How to complete this task >> Could you copy every record below exactly, leaving out the pictures?

(Stored items)
_ _ _ _ _ _ _

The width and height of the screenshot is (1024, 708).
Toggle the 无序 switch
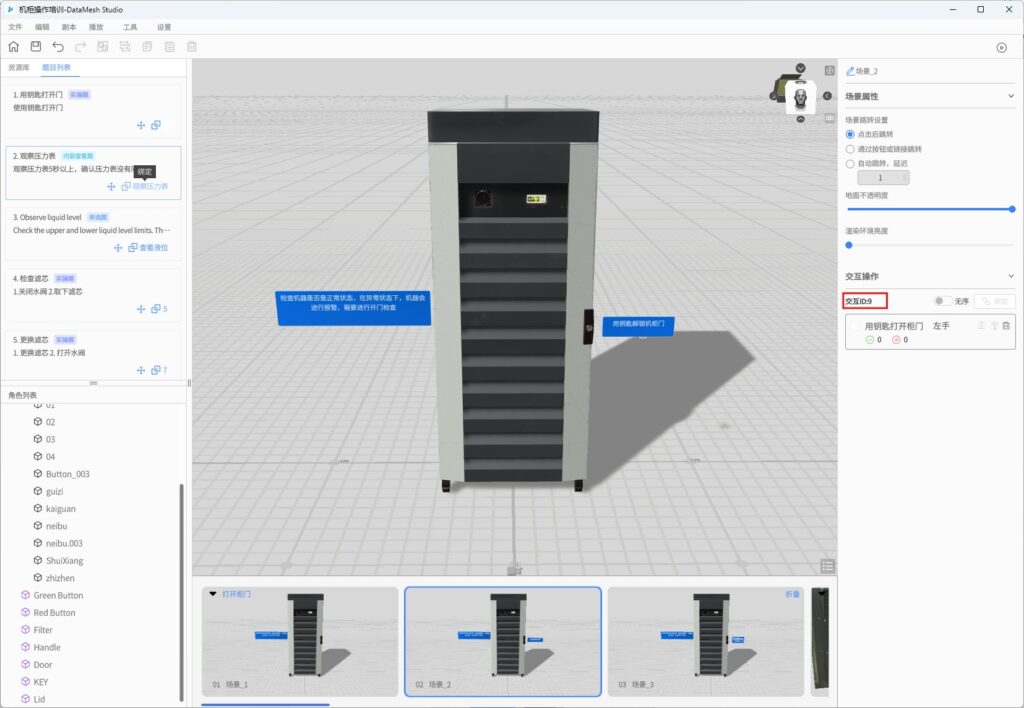pos(941,301)
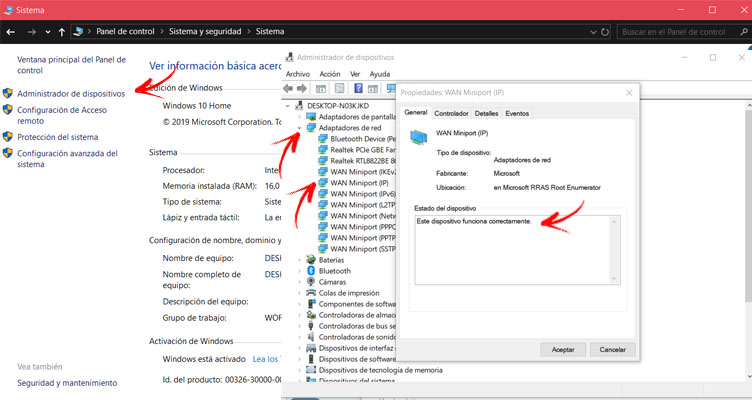The image size is (752, 400).
Task: Click the device status box scrollbar
Action: (x=614, y=250)
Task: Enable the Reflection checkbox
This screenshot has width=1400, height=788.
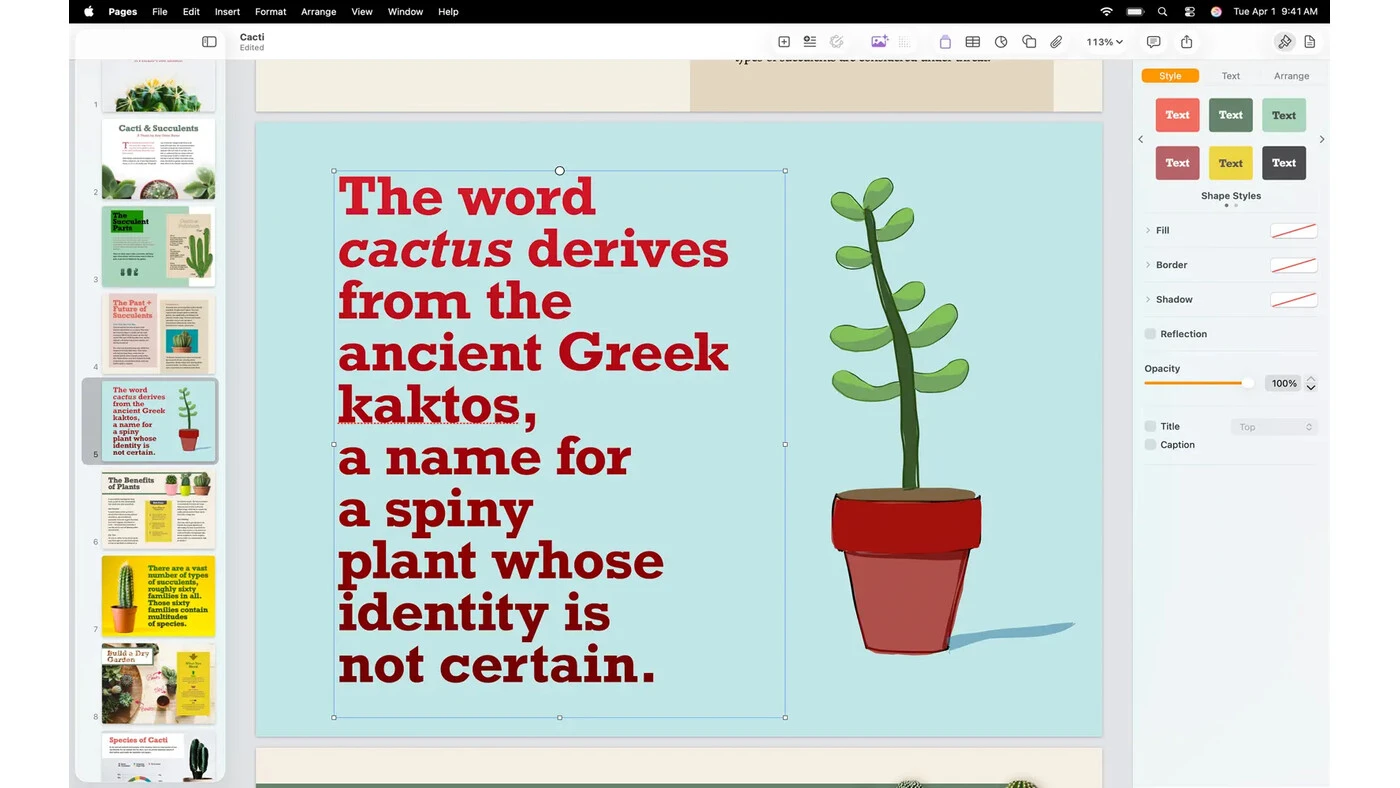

_ _ _ _ _ _ _

Answer to this exercise >>
The width and height of the screenshot is (1024, 708).
Toggle the 无序 switch
pos(941,301)
The image size is (752, 400).
Task: Click the device status box scrollbar
Action: (x=614, y=250)
Task: Enable the Reflection checkbox
This screenshot has width=1400, height=788.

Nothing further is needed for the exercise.